LAQUERED BRASS HEXAGONAL SIX-LIGHT GOTHIC REVIVAL CHANDELIER

English or American, 1840-1860

H: 37½,” Diameter: 23″

Condition: Excellent, All original, old repair to one candle arm. Re-lacquered.

 The Gothic style was popular in England throughout the Regency period as evidenced by the multiple illustrations of Gothic designs for furniture published by George Smith in 1808 and 1828.  A.W.N. Pugin (1812-1852) was also very influential, publishing designs in the Gothic taste in Ackermann’s Repository, 1825-1827, and in his Gothic Furniture in the Style of the Fifteenth Century (London, 1835), where twenty-five pages of his own designs are published.  Gothic was an important part of the Regency aesthetic.  In the U.S., it began with an elite in the 1830’s and became “popular” after 1840 and for at least a decade as evidenced by the work of architect and designer Alexander Jackson Davis (1803-1892).  The Civil War (1861-1865), brought the interest in the Gothic taste to a close.
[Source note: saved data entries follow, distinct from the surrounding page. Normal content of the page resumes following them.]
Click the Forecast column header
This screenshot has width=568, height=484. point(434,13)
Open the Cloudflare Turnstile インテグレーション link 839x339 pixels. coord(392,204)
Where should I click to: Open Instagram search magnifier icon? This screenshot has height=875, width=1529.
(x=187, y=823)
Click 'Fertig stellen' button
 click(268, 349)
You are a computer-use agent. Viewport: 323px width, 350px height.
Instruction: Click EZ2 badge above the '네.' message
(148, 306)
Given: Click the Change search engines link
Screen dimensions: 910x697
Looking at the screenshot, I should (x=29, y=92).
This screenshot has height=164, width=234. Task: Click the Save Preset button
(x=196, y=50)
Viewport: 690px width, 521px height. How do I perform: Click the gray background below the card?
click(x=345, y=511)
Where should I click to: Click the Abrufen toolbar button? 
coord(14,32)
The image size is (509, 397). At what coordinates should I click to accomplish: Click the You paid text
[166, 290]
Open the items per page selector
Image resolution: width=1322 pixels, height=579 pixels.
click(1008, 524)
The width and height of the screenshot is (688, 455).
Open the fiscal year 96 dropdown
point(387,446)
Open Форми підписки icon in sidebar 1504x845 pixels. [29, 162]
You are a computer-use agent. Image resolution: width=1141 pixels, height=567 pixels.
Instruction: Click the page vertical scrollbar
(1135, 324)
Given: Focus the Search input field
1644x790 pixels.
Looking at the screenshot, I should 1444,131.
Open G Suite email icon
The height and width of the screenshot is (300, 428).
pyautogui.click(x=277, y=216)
The basic design of this fixture is inspired by one, probably designed by Pugin, c. 1828, for the Beaufette Room at Windsor Castle, which suggests an English origin, as much of the best brass lighting in the U.S was imported from the many brass lighting manufacturers of Birmingham. Yet, American lighting manufacturers such as Cornelius & Son in Philadelphia or Henry Hooper and William F. Shaw in Boston are also possible makers of this pendant fixture.